#### DATA UNDER STUDY ####
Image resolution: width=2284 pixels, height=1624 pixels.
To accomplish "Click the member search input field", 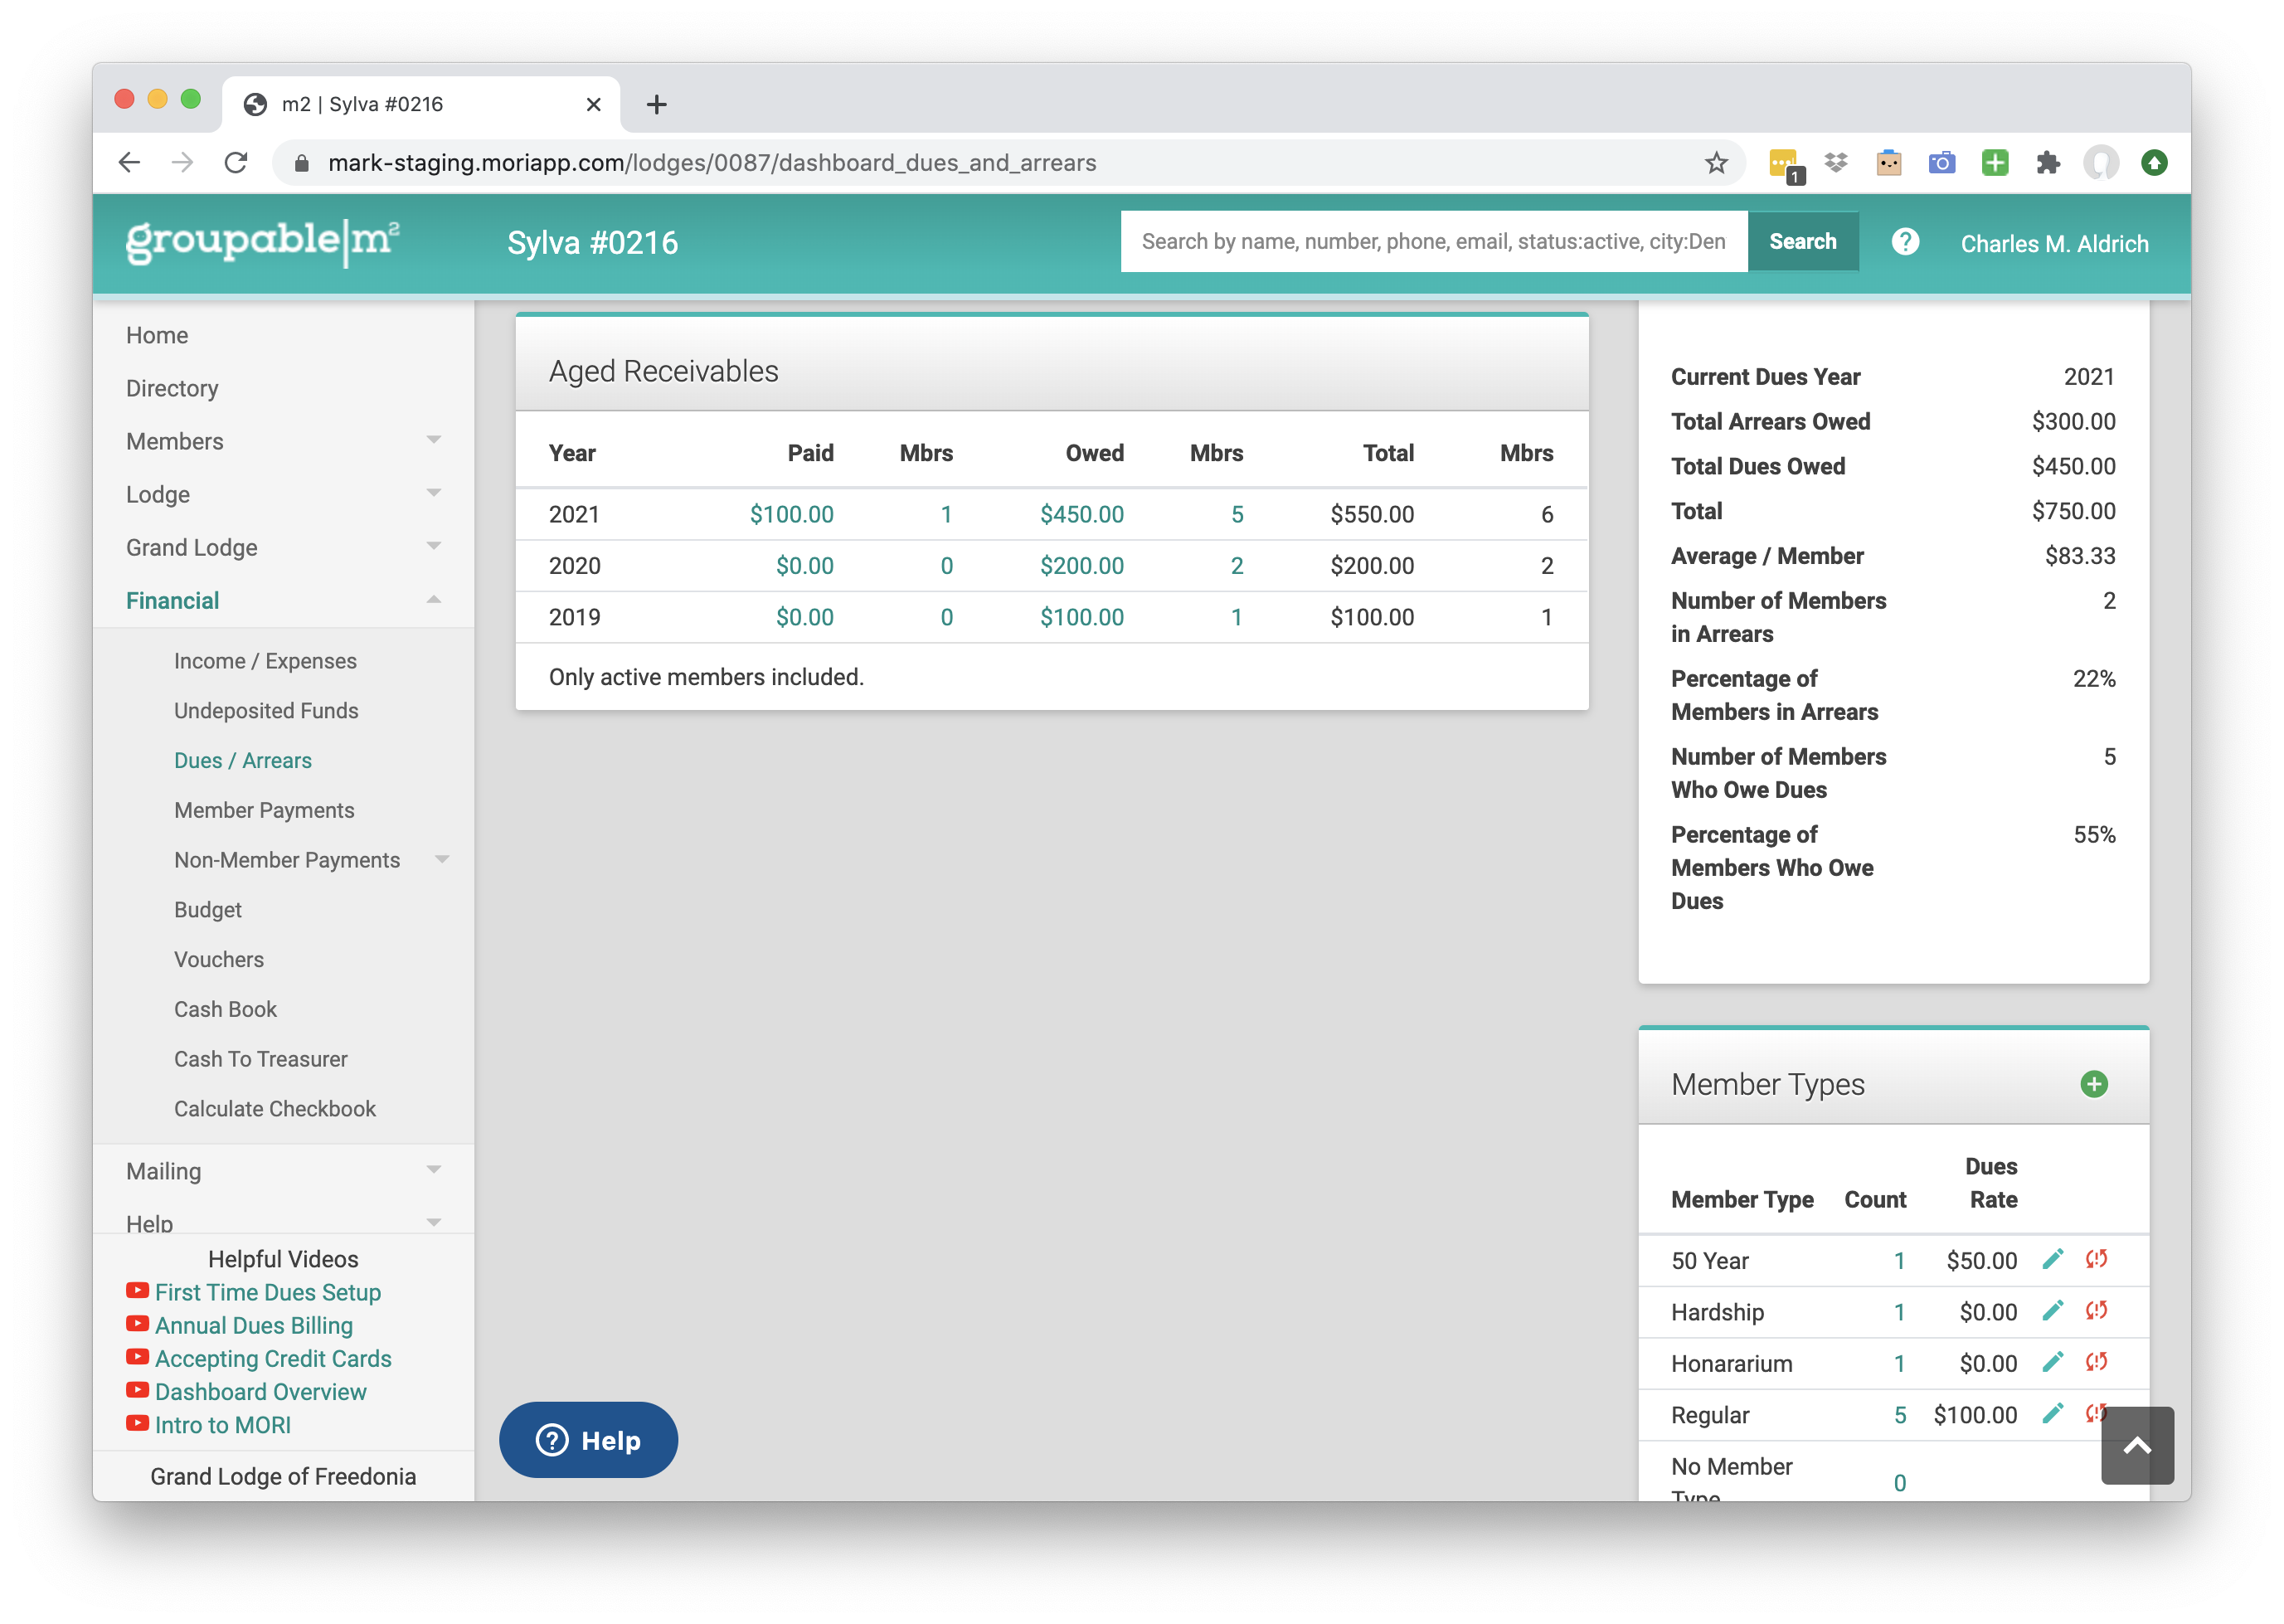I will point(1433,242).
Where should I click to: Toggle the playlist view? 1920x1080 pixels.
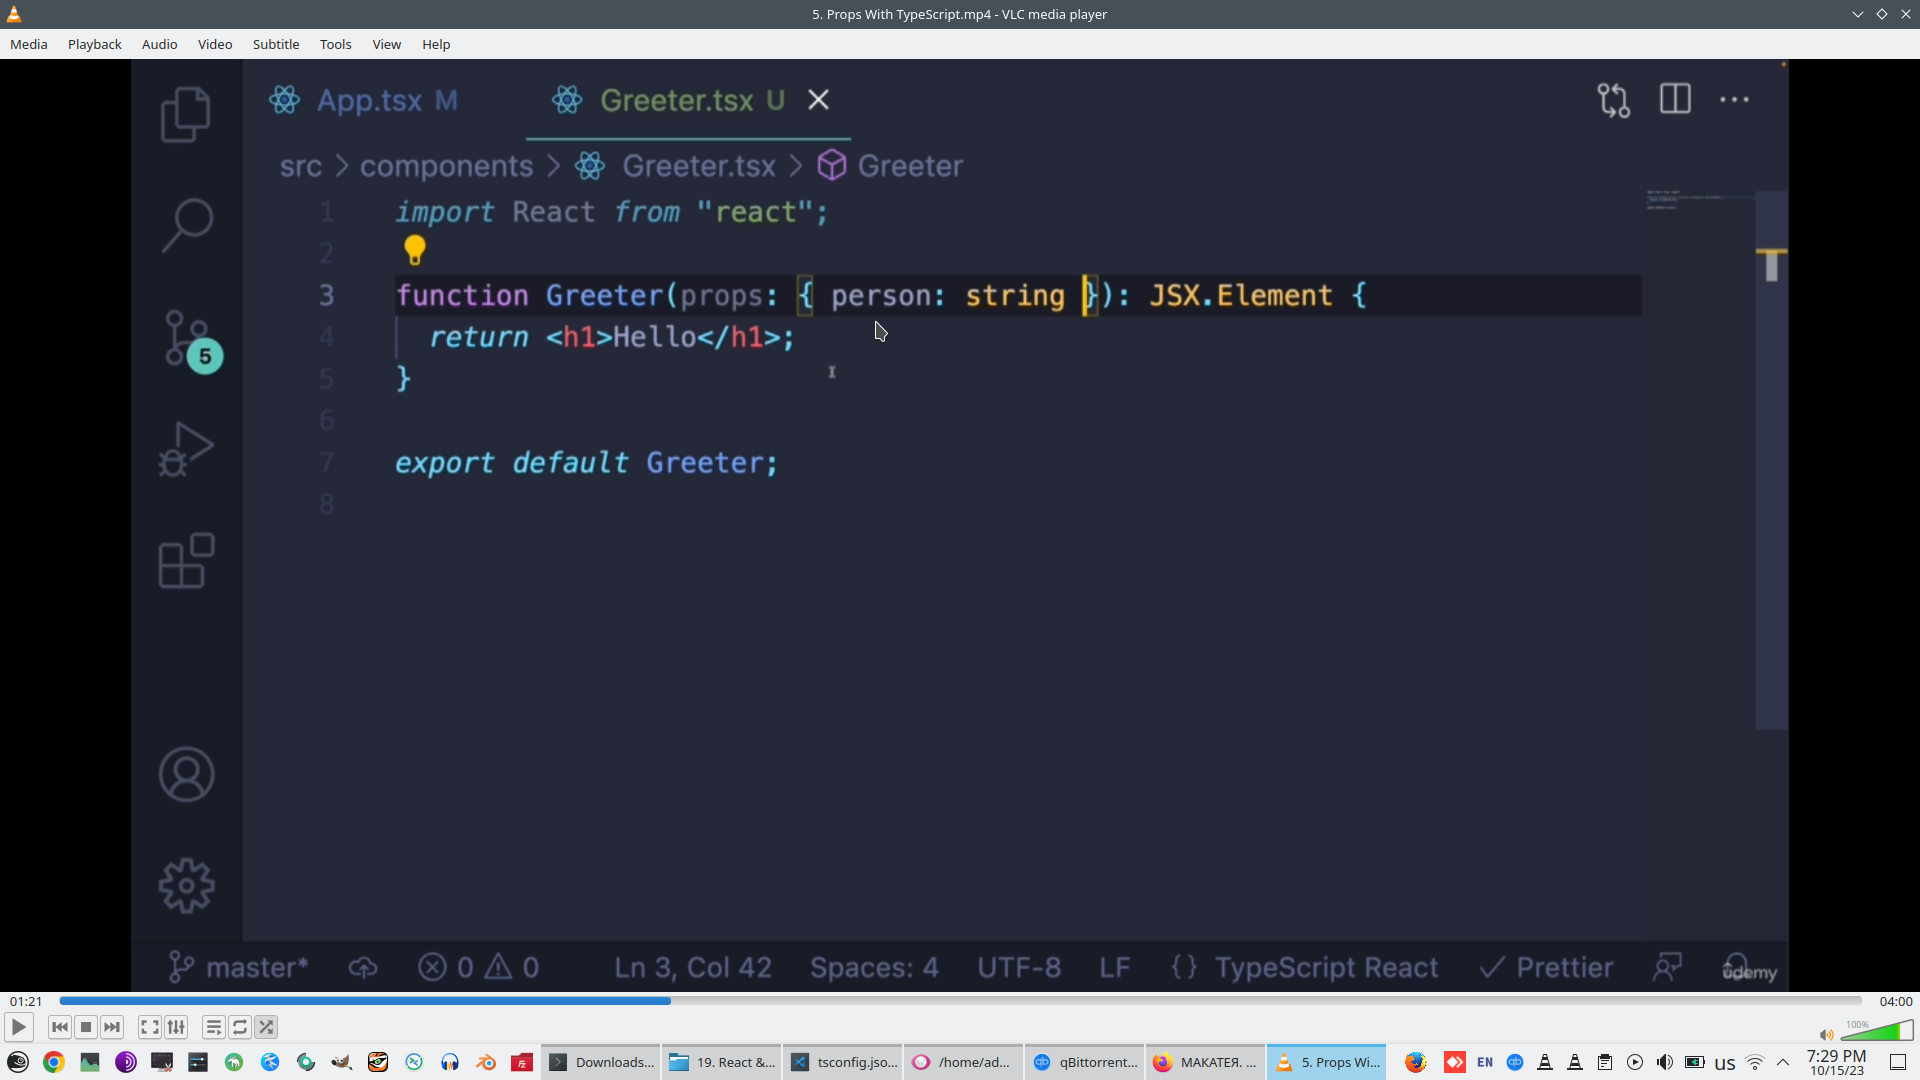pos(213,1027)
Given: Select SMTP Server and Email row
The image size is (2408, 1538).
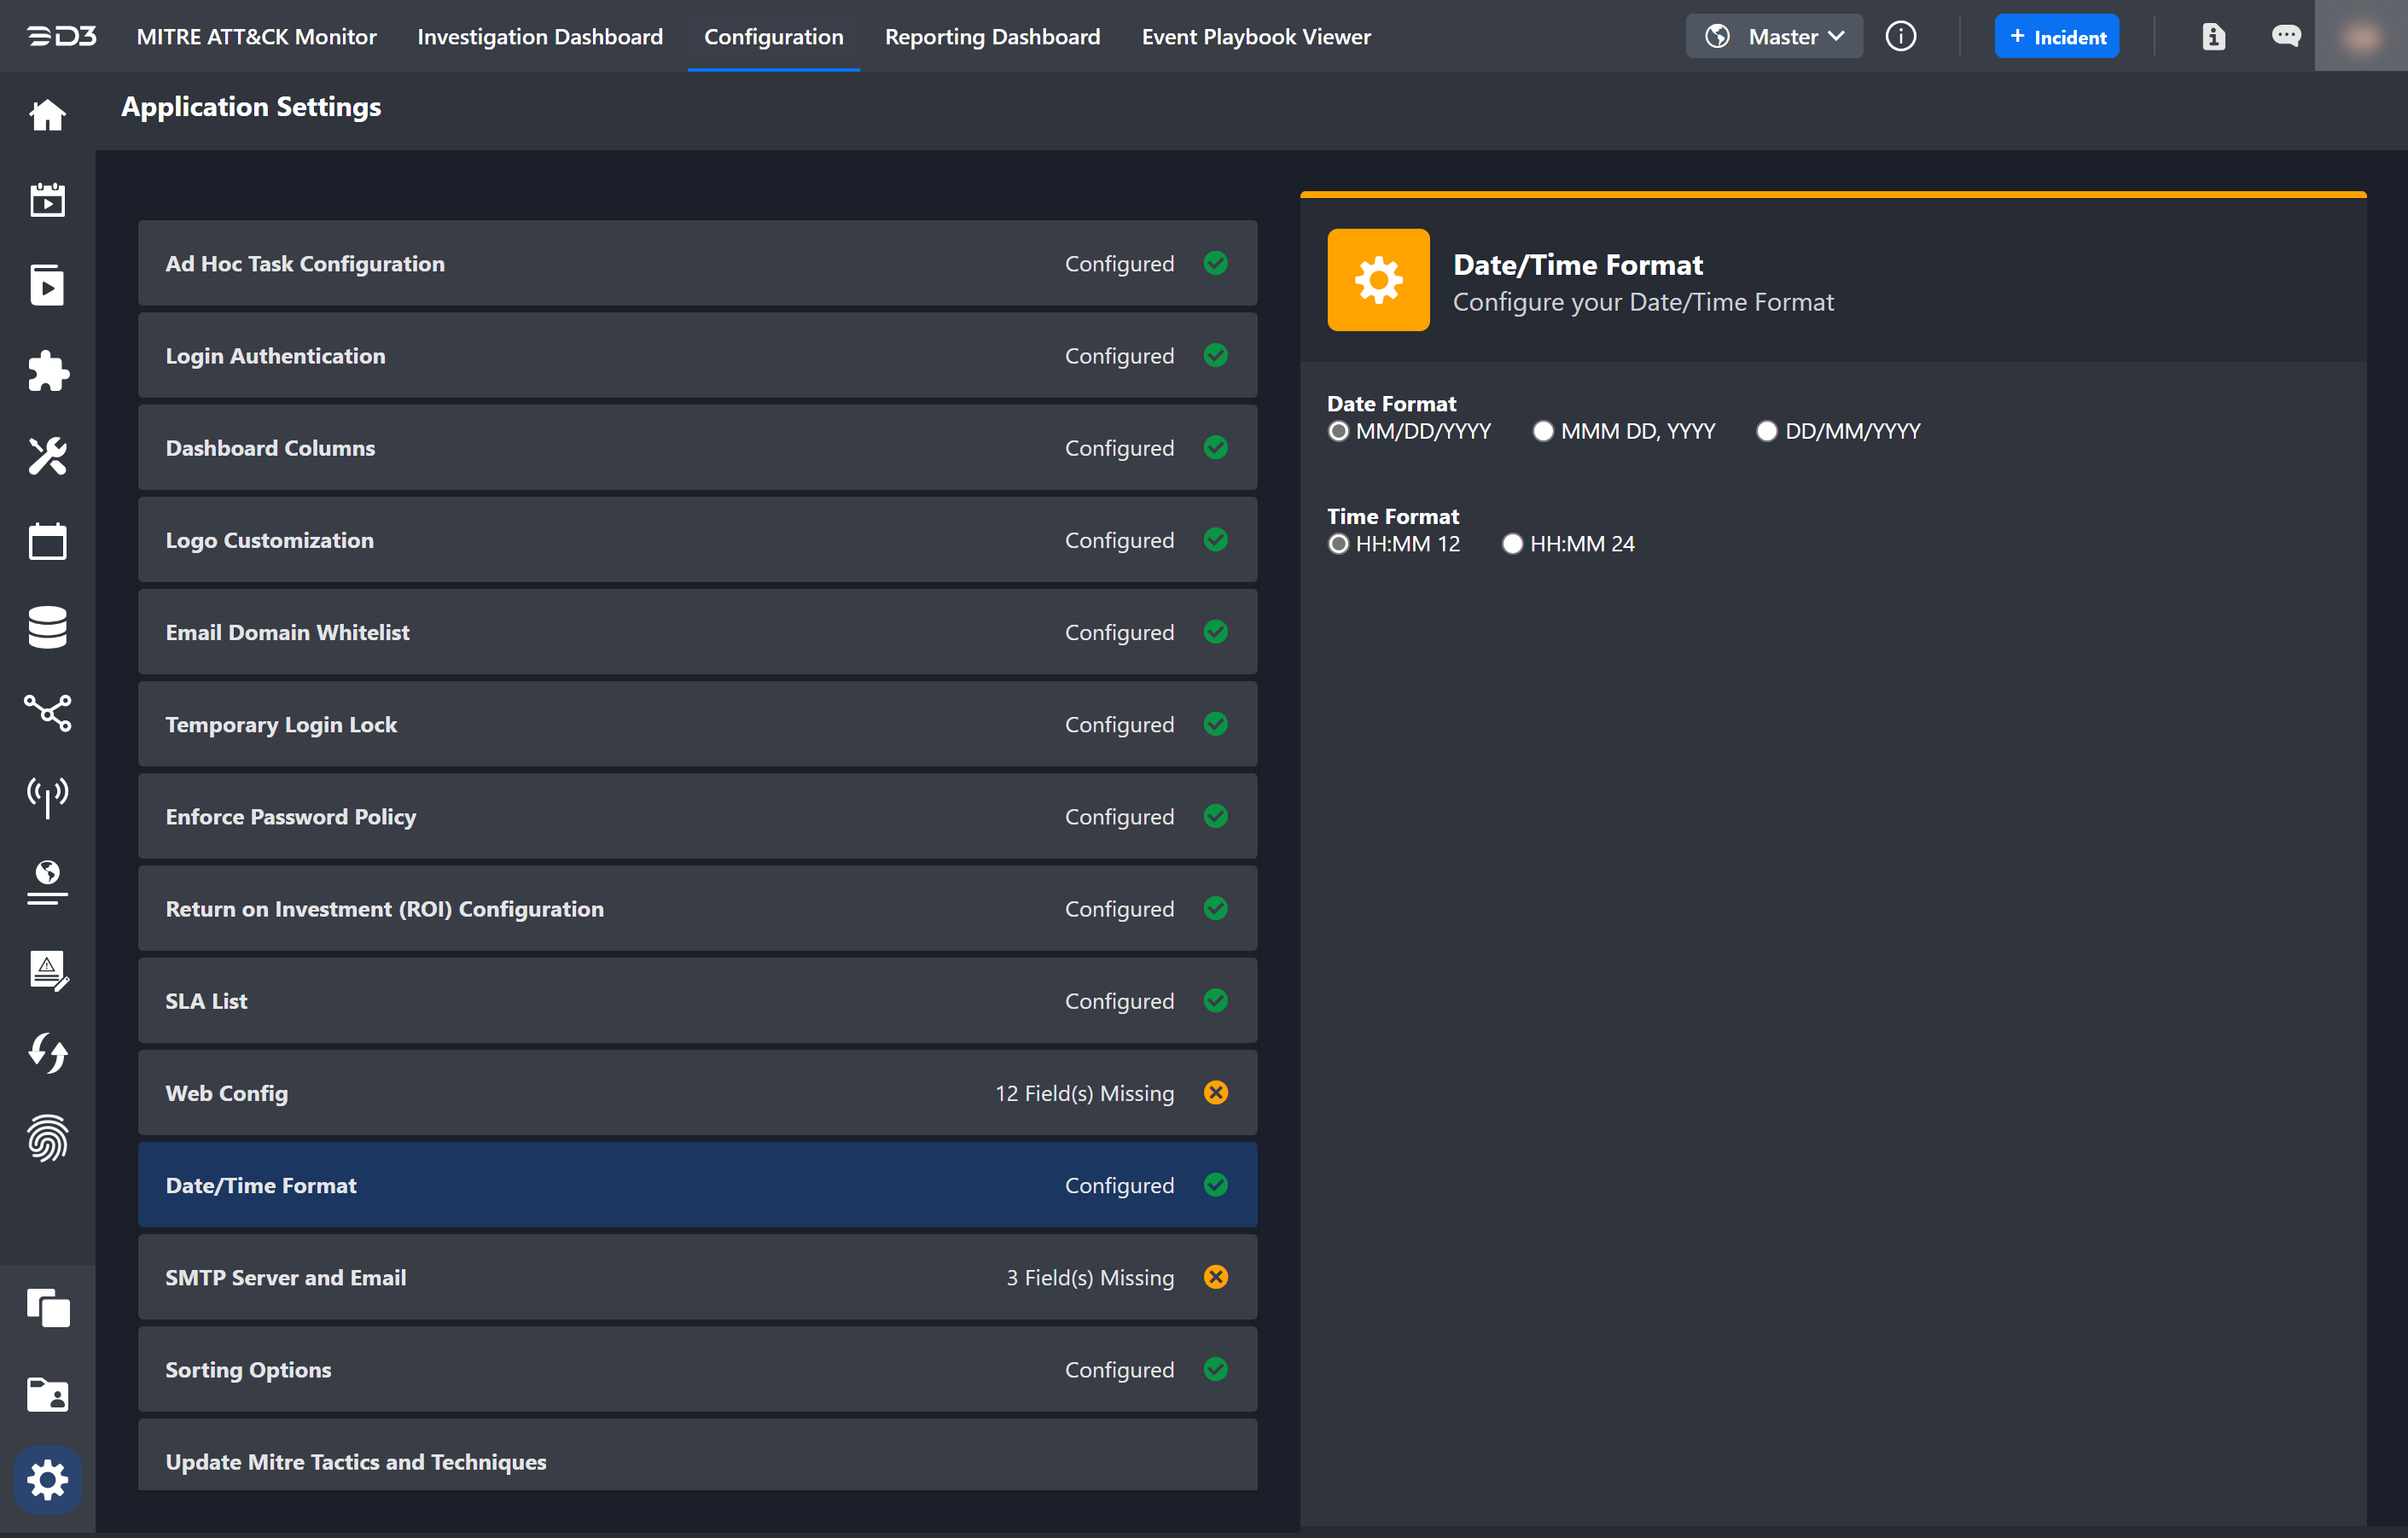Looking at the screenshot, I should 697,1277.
####
**YOUR INSTRUCTIONS:** Starting from the line that has "Where should I" and ending at the last line of the material above, every line should be output exactly; pictures are dropped and nothing else appears.

**TASK RESULT:**
Where should I click to: Toggle the playlist view? 1920x1080 pixels.
pos(213,1027)
Given: Select SMTP Server and Email row
The image size is (2408, 1538).
Looking at the screenshot, I should 697,1277.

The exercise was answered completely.